I once had an aunt and uncle who lived in France for several years. They eventually returned to the States but kept an apartment in Paris and a country cottage in Normandy. The two were devout Francophiles. As far as they were concerned, all that was beautiful in life began – and ended – at the French border.
They spoke lovey-dovey French to each other over dinner and professed their knowledge of French wine, food and culture at every opportunity. No matter what the conversation was about, they always had a comeback that “______ (fill in the blank) was better in France.”
As a child that might have seemed obnoxious, but in later years I came to appreciate their devotion, not only to each other, but the country they had fallen in love with in their youth. Who was I to decide what country/region/culture someone else should love or not love? These days I can relate to their dedication on another level. The minute I set foot in Italy, several years ago, I was smitten. In a strange way, I felt at home.

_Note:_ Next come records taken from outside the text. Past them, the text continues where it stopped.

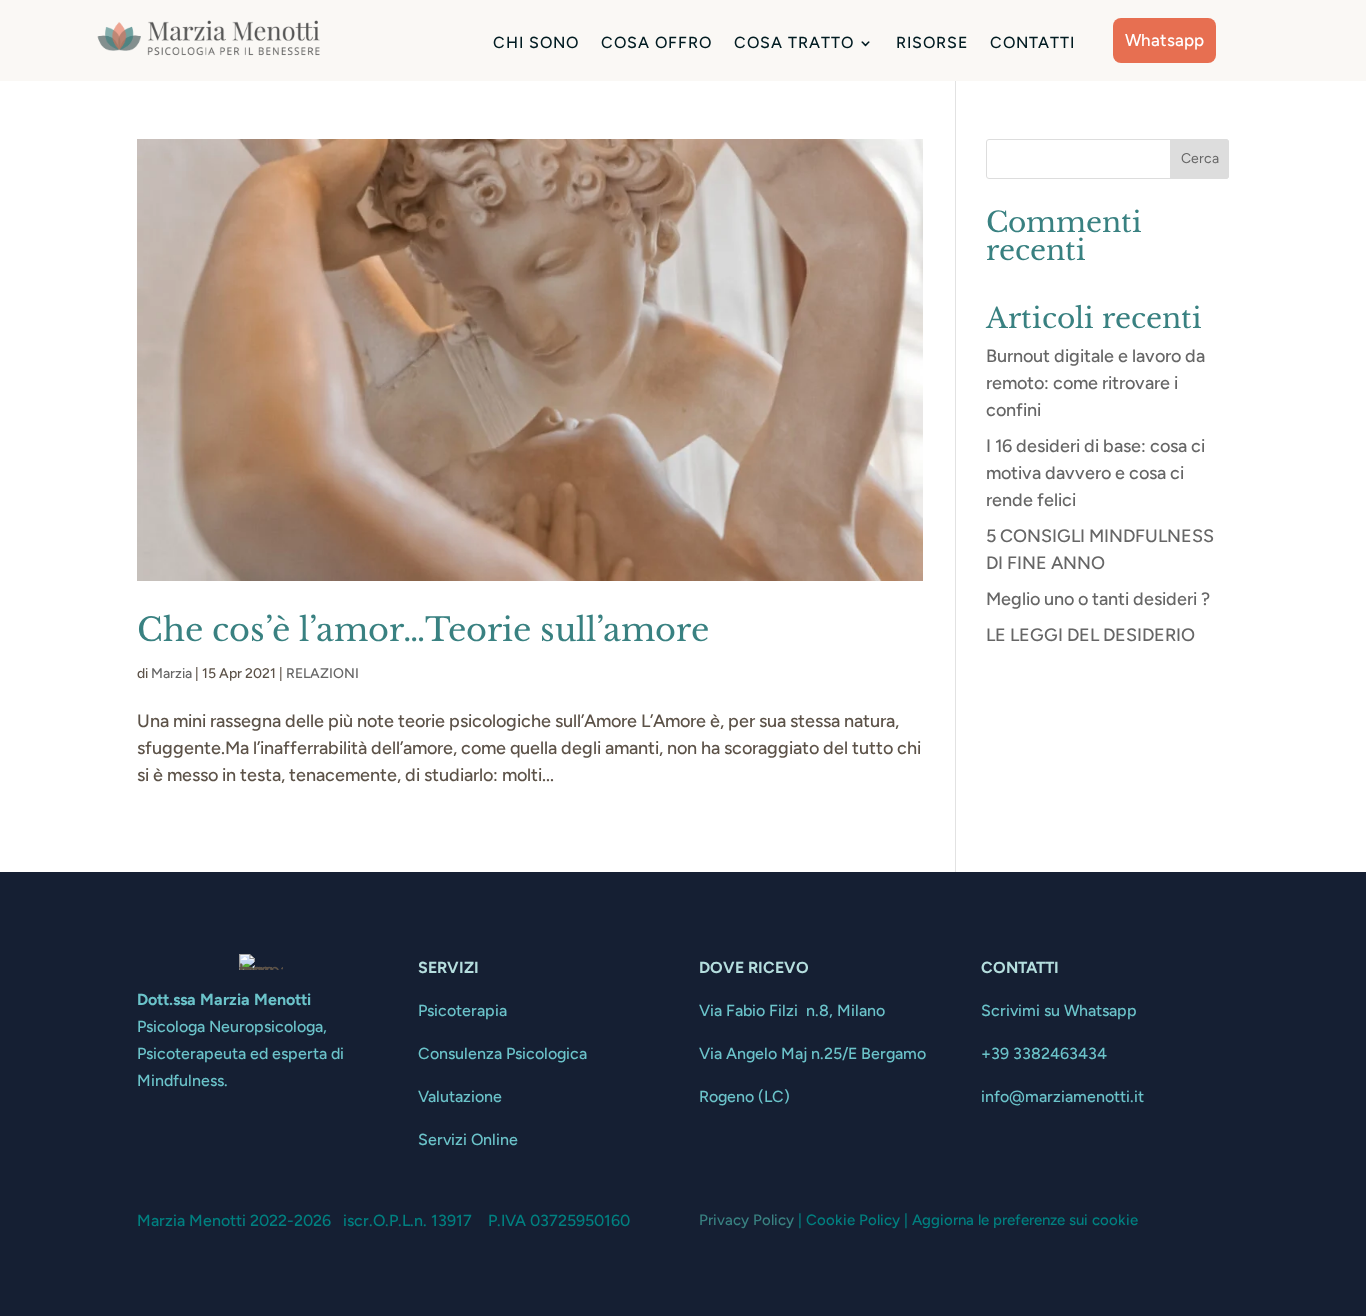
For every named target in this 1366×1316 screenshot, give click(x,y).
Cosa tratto (794, 44)
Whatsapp (1164, 40)
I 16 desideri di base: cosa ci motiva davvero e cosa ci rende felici (1095, 473)
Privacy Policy (746, 1220)
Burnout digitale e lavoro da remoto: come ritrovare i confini (1095, 383)
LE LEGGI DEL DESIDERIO (1090, 635)
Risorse (932, 44)
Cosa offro (656, 44)
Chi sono (536, 44)
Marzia (171, 673)
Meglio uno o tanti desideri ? (1098, 599)
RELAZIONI (322, 673)
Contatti (1032, 44)
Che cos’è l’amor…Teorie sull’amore (423, 630)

I love, love, love America, Mississippi, and my hometown of Hattiesburg. I wouldn’t live anywhere else. But Italy calls to me in some strange way I never anticipated.
Earlier this year I canceled a spring break trip to Tuscany. I had made the arrangements in advance of last year’s book tour and hoped to visit Italian friends and old haunts in 2014. Due to scheduling conflicts and business concerns the timing didn’t work. I would be there right now shopping at the green grocer, talking with my friend Enzo about this year’s olive oil harvest, and traversing the Tuscan hillsides looking for new, out-of-the-way locals-only trattorias and osterias.
Instead I sit at a desk in a windowless office dreaming of Tuscany. Though in my mind’s eye I am sitting in the Viola Club in the small town of Tavarnelle.
The Viola Club is run by a family – mom in the kitchen, dad behind the bar, and son waiting tables. The food 100 percent authentic Italian, it is good, and unbelievably inexpensive. We ate there often and they nailed the food every time. It was one of those places that wasn’t much to look at but was filled with local color.
Paolo, the son, serves all of the tables. The menu changes daily and is handwritten on a piece of poster board. I spent a few mornings in The Viola Club’s kitchen with Paolo’s mom, Giuliana, and his wife, Elizabeth. They cooked. I soaked it all in. It was a blast.
I miss that place. I also miss cooking with Enzo’s olive oil that was made using olives picked from trees just outside our villa’s kitchen.
I miss eating pizza in the medieval town of Barbarino. The tiny restaurant there is a culinary anomaly. It’s cramped, the service is slow, and it’s named for a muzzle-loading rifle, but it has the absolute best pizza on the planet. Period. The crust is the thinnest I have tasted. The toppings are minimal. It is the exact opposite of what we Americans accept as pizza, and it is wonderful.
I miss hunting for truffles with Roberto Minnucci just down the hill from our villa. Watching the interaction between a truffle hunter and his dog is similar to a South Mississippi quail hunt, except the prize at the end of the day is the elusive Italian white truffle.
I miss buying my wife flowers every day at the local flower shop just off the Tavarnelle town square. There is something about a small flower shop on a European town square that lifts the simple act of gifting a floral arrangement into another stratosphere.
I miss the view from the villa across the valley. It can’t be described in words on a page because it changes every day, but the diversity and complexity of a Tuscan sunset is something everyone should witness.
I miss bringing home pastries from the bakery that are wrapped like presents using gift paper. No matter what one purchases – one croissant, a frozen cake, or a dozen lunch pastries – they wrap it in very nice blue and gold wrapping paper and tie it with a small blue ribbon.
I think of Italy often. I long for the slow, measured daily pace of life in a locals-only Tuscan village. Mostly I miss our friends Annagloria, Enzo, Barbara, Alberto, Gianni and Esa.
Spring break approaches and I am home. Though I don’t want to become like my aunt and uncle. I hope to never be a person who begins every sentence with, “Over in Italy …” If I ever pick up that habit, grab the nearest brick and knock me in the head. But, in the meantime, my friends and family might have to endure my yearning just a little longer.
Robert St. John is a restaurateur, chef and author of numerous books.